Is there something closer to you that all of you can go on the trip? I can feel how much she hurts not being able to go and I can feel how much you need this trip to feel like you are doing something great for the kids. It is hard being in a marriage where someone is chronically ill. It is extremely hard for both of you. Does she have any reason to feel like this is the end of the world for you as a couple and a family? If she does then you need to work on those issues with her. If it is only a trip for you and the kids you need to be very supportive and loving to her. If the shoe were on the other foot it might be difficult for you to be the one staying at home while everyone is out have a great time on the beach. Maybe you could find her a great place to go locally while you are gone like a spa that will pamper the heck out of her. 

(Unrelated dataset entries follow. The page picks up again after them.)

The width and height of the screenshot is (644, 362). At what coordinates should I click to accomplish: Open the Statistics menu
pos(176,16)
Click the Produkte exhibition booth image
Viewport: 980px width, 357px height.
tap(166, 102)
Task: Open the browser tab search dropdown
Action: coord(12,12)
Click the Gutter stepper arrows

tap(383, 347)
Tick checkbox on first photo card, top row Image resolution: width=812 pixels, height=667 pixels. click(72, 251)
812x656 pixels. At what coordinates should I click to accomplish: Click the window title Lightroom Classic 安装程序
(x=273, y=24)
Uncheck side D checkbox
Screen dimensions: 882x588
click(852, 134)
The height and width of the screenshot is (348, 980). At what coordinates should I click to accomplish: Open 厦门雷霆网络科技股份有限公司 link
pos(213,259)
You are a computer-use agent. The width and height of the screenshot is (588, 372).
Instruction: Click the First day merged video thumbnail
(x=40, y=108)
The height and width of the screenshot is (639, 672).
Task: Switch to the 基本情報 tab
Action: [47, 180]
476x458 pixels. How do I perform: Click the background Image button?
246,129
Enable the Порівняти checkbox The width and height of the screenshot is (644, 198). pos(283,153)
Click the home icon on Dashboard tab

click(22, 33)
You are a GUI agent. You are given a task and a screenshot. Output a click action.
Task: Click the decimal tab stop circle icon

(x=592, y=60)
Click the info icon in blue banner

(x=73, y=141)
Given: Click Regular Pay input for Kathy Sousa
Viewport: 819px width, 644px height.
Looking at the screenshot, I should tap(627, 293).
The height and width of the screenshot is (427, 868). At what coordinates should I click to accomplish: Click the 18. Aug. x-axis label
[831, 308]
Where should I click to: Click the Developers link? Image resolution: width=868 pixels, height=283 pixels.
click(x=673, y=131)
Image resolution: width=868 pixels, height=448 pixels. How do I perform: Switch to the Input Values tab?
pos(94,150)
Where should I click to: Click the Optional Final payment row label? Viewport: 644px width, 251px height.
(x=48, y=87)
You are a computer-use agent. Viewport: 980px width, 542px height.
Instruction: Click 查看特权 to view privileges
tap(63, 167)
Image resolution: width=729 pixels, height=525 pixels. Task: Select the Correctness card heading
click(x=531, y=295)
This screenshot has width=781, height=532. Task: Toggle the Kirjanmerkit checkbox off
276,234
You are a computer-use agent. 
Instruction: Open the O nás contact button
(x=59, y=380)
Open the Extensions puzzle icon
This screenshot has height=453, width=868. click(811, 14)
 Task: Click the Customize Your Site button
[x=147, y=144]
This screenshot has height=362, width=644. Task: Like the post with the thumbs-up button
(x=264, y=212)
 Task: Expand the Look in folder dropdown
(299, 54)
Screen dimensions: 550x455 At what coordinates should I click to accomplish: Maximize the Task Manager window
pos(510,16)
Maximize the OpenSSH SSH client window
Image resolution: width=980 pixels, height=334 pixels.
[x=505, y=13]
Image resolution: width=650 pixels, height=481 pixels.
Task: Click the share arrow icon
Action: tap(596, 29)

I don't know you whole story and how servere her MS is so I am just giving you some other thoughts. How old are the kids? Would one want to do a spa get-away with mom and the other goes to the beach with dad? You can always switch on another vacation(unless they are boys) then maybe you might have to think of another vacation plan. These ideas keep it as a family that includes everyone even though the destination is different. Just a thought


----------



## draconis (Oct 3, 2007)

I think you need to consider your wife here. Look for something closer.

draconis


----------



## GAsoccerman (Mar 24, 2008)

I would not go, do something with your wife and that is it.


----------



## LDS911 (May 30, 2008)

Well now the situation has changed.

This trip will now include my parents, my brother and his wife and my sister and her husband and all of their children as well. The only one missing from this now, "family event" will be my wife and she is completely broken down about it all.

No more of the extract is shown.